Maybe if they were religiously opposed to people having sex for any reason except procreation but even the Pope does not believe that (I think there are some orthodox religions that might…bit of a reach).

But pretend they did.

If they exclusively applied it to men then yeah. If they refused to fill any contraceptive prescription, whether for men or women, then they are not discriminating.

Akin to if there was a tax on women but not men. That would be discrimination. If the tax applies to all citizens then it is not discrimination.

In the case before us this CC stuff only impacts women near as I can tell. If you know of it impacting men directly I’d like to hear about it.

It appears that you alone are lost in the definition of discrimination. Let me ask you this, IF a pharmacist refuses to fill a MHC prescription, is that discrimination against males? Because according to your logic, refusal to fill a similar medication for women is discrimination against women.

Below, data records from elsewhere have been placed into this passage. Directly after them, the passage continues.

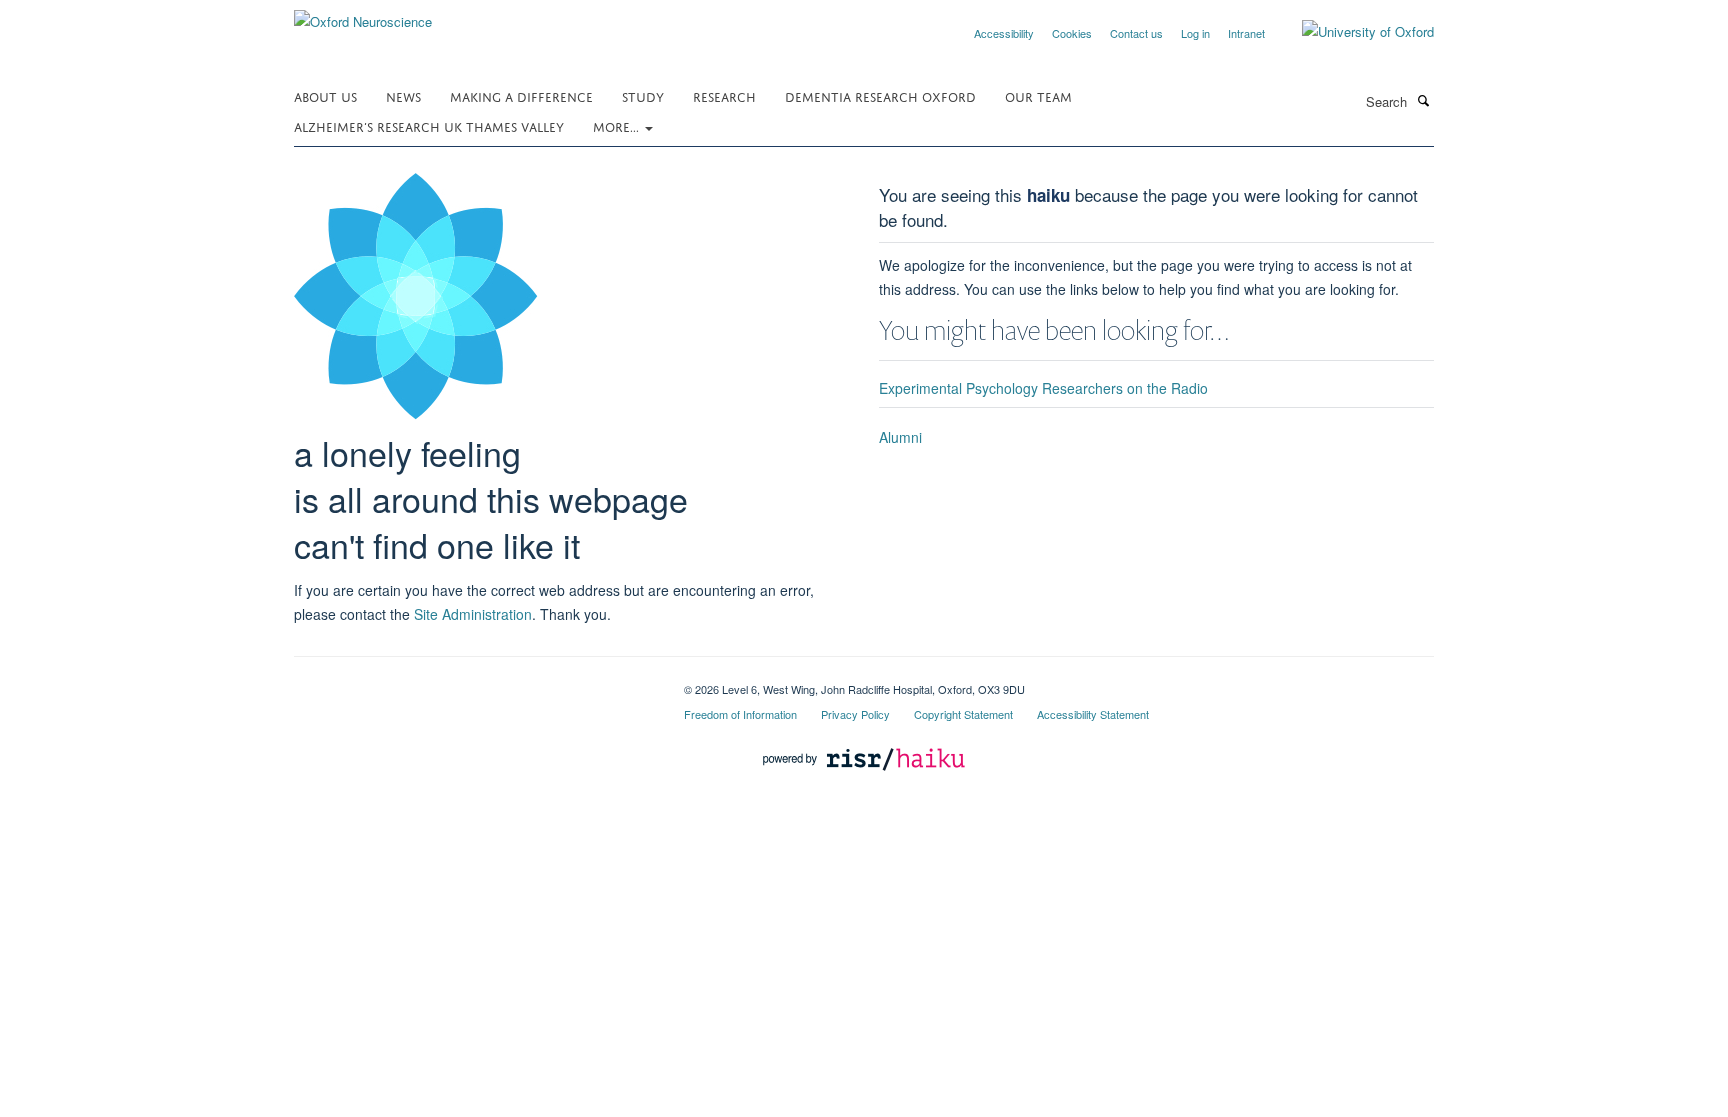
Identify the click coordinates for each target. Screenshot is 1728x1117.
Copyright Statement (963, 714)
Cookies (1072, 33)
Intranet (1246, 33)
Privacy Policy (855, 714)
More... (618, 125)
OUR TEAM (1038, 95)
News (403, 95)
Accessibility (1004, 33)
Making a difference (521, 95)
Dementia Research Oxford (880, 95)
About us (325, 95)
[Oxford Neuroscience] (363, 14)
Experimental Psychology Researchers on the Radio (1043, 388)
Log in (1195, 33)
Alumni (900, 437)
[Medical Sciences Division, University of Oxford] (474, 682)
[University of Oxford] (1353, 32)
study (643, 95)
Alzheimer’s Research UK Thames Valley (429, 125)
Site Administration (473, 614)
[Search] (1423, 100)
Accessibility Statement (1093, 714)
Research (724, 95)
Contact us (1136, 33)
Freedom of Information (740, 714)
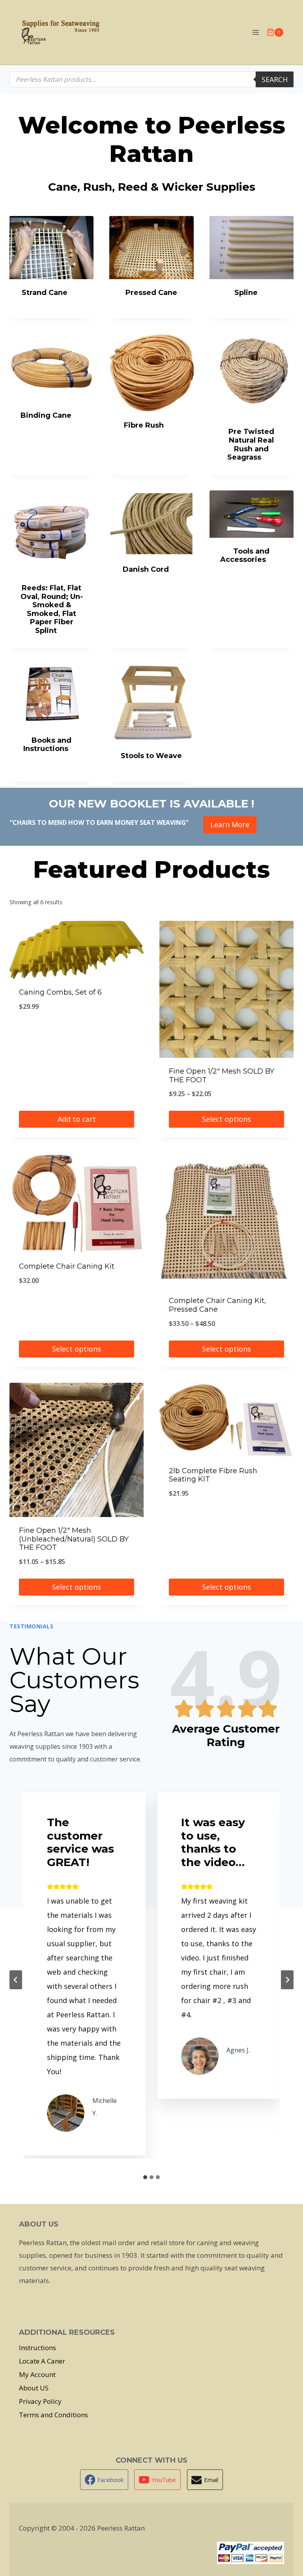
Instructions (37, 2347)
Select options (226, 1119)
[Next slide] (287, 1979)
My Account (37, 2374)
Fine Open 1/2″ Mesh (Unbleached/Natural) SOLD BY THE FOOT (74, 1539)
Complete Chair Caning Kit (66, 1266)
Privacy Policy (40, 2401)
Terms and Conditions (53, 2414)
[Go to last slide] (15, 1979)
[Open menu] (255, 32)
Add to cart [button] (77, 1119)
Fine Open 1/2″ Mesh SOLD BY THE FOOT (221, 1075)
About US (34, 2387)
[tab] (145, 2177)
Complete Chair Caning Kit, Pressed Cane (217, 1305)
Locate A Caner (42, 2361)
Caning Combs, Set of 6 (60, 992)
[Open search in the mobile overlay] (151, 79)
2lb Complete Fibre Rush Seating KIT (213, 1475)
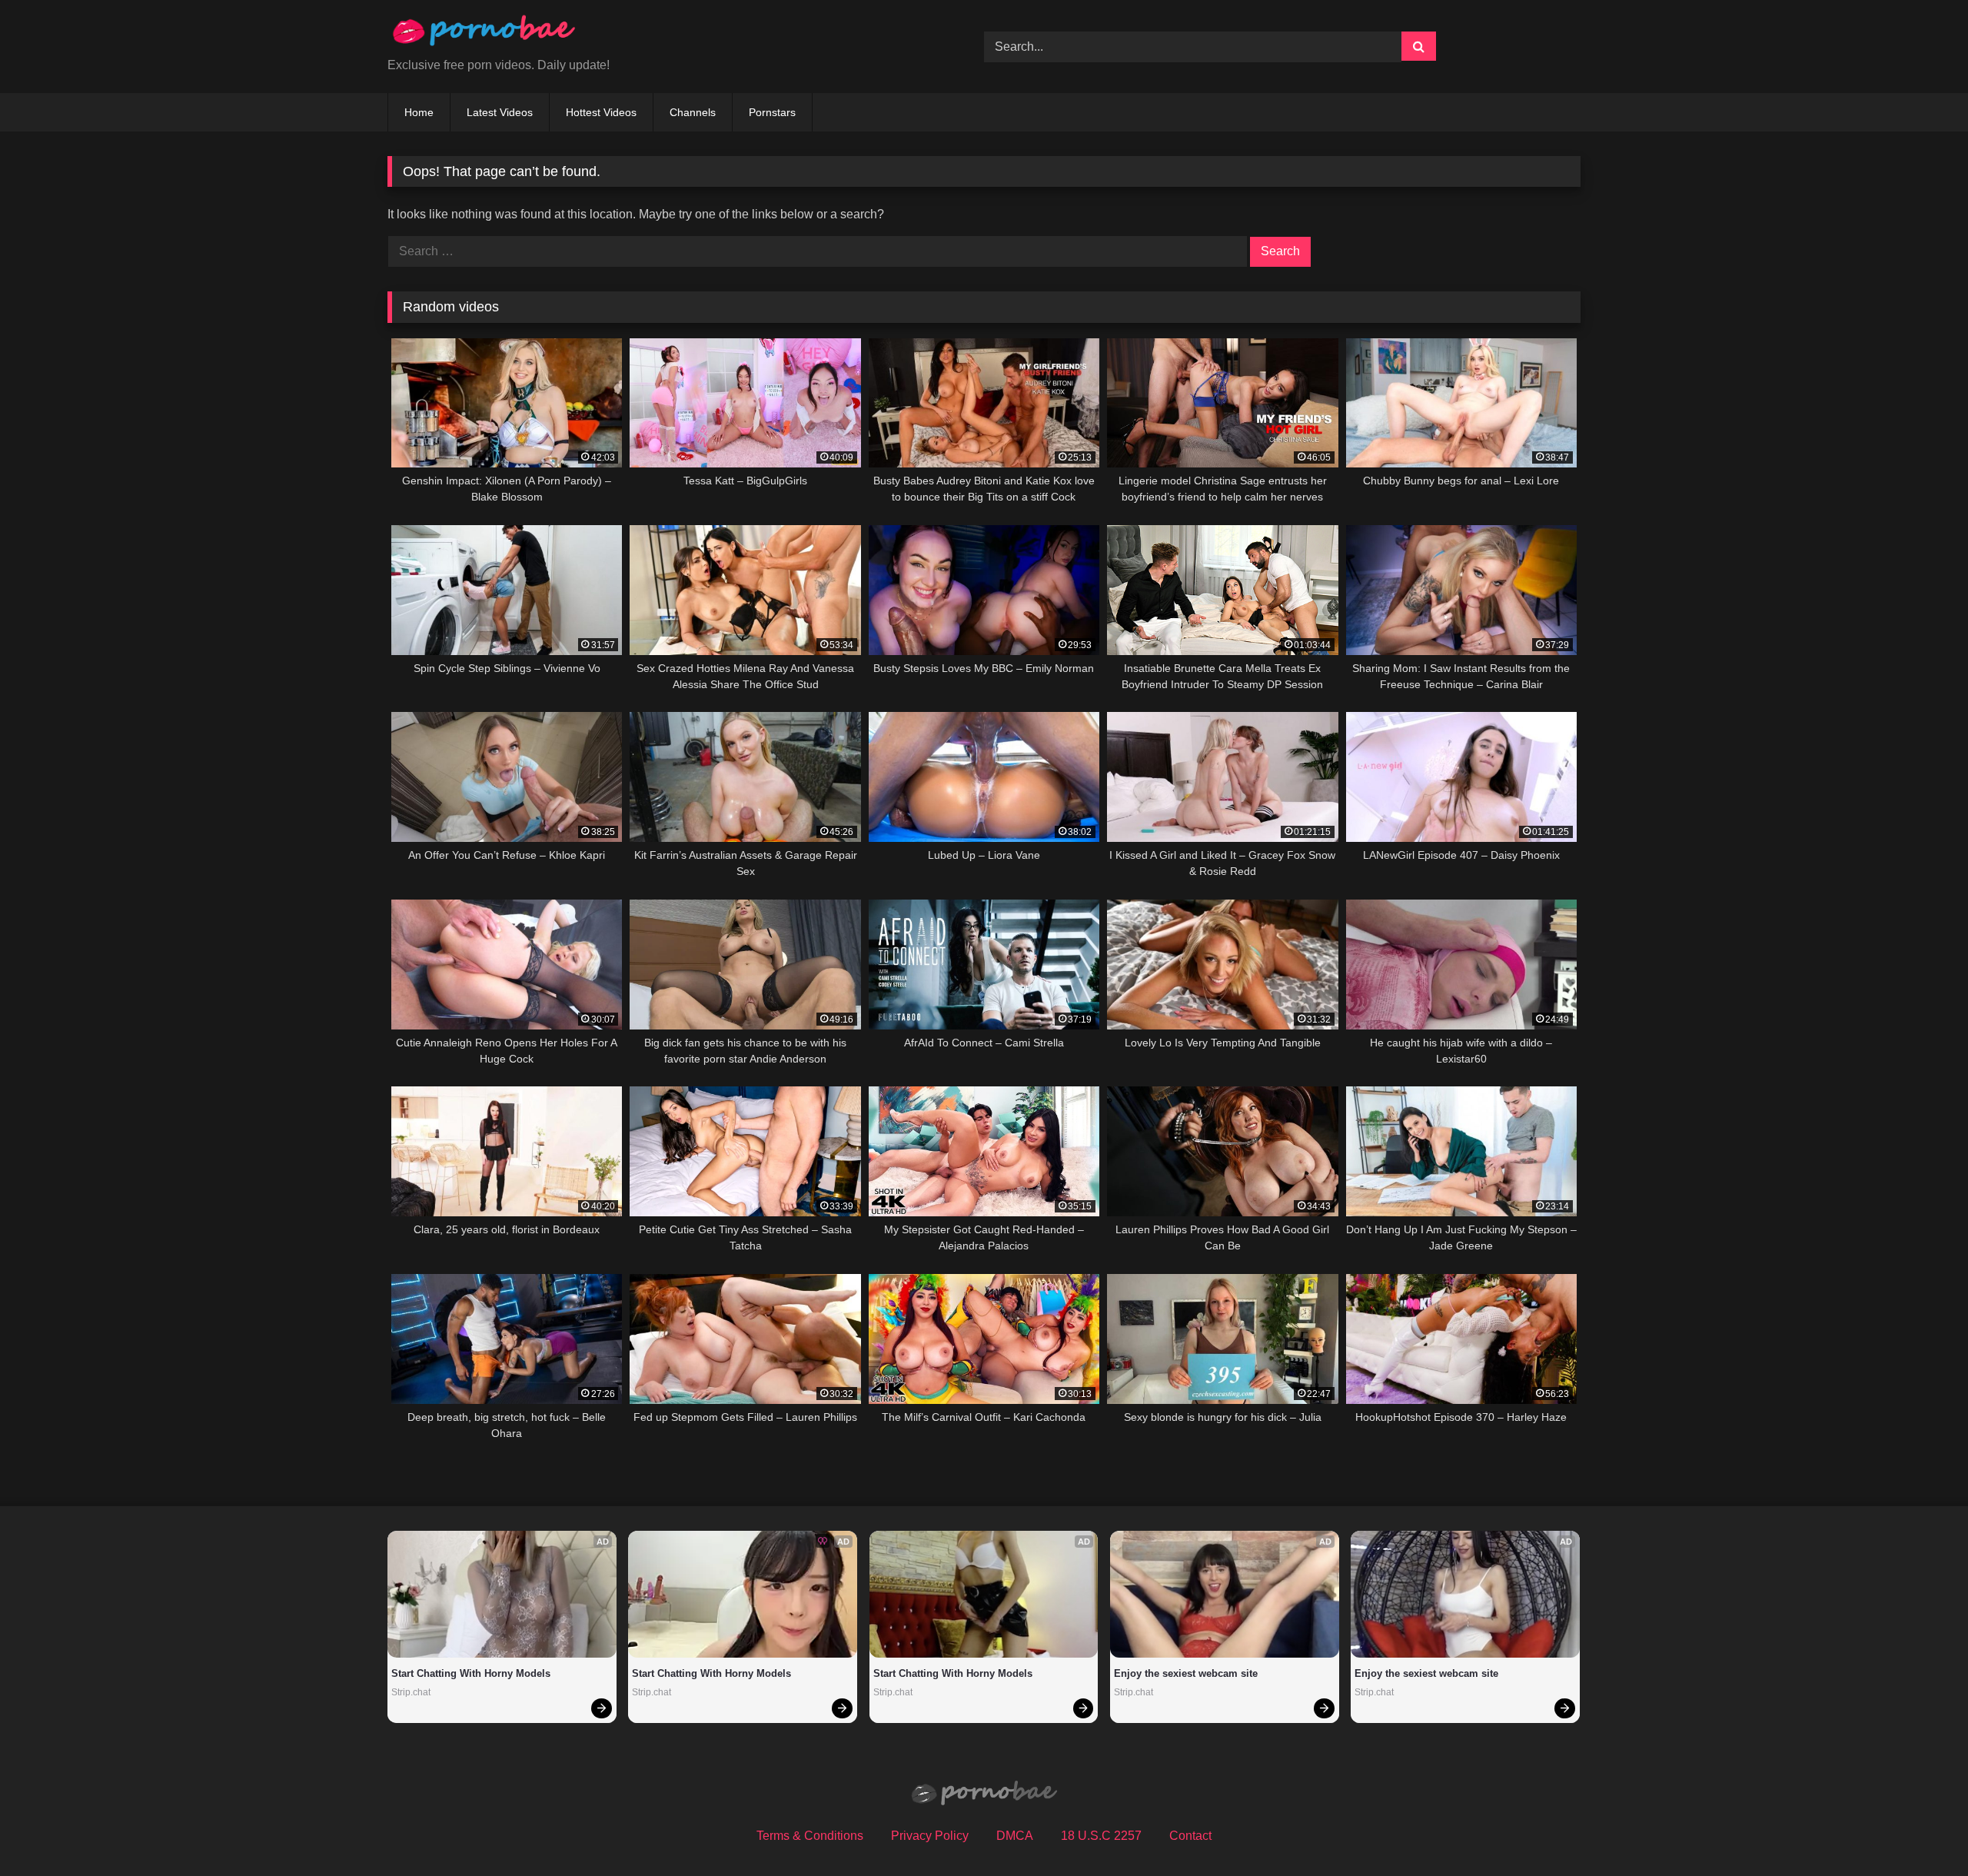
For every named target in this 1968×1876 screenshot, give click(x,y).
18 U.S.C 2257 (1101, 1835)
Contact (1190, 1835)
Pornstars (772, 112)
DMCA (1014, 1835)
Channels (693, 112)
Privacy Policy (930, 1835)
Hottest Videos (601, 112)
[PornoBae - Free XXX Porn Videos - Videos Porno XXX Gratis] (483, 34)
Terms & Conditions (809, 1835)
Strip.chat (410, 1692)
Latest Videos (500, 112)
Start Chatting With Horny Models (470, 1673)
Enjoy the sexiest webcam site (1186, 1673)
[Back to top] (1920, 1830)
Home (419, 112)
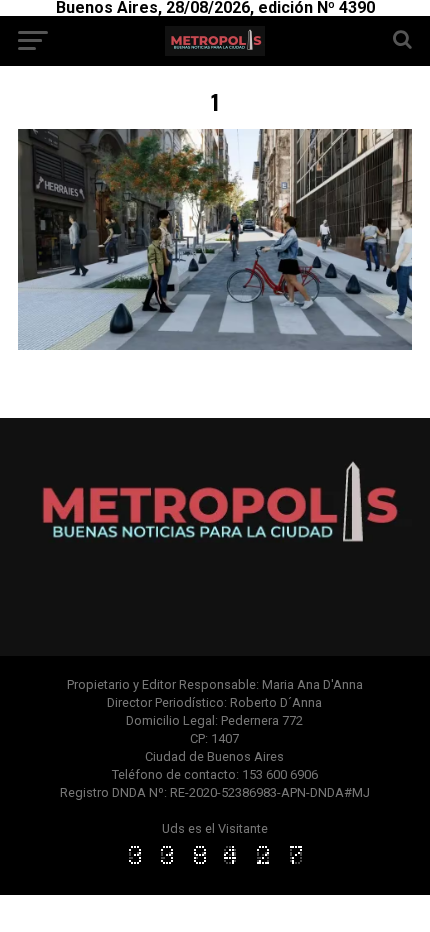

If this is the case, then we now have a pharmacist who discriminates against people.

Kind of shows how absurd your discrimination claim is, doesn’t it?

I believe that is the most likely case to potentially crop up as regards males but I do not see why any of the other examples can’t involve a moral rejection of what the person is being asked to do.

Perhaps a prostitute is filing a case for police brutality. The clerk figures the whore had it coming.

There are certainly teachers out there who reject evolution and favor creationism. They may not be able to teach creationism but why make them teach evolution if it is against their conscience to do so?

Why would those instances be fundamentally different than the topic at hand?

Where does it stop?

I also think a pharmacist may well oppose medicines made from stem cells. If they oppose contraceptives not sure how they’d skip by that one.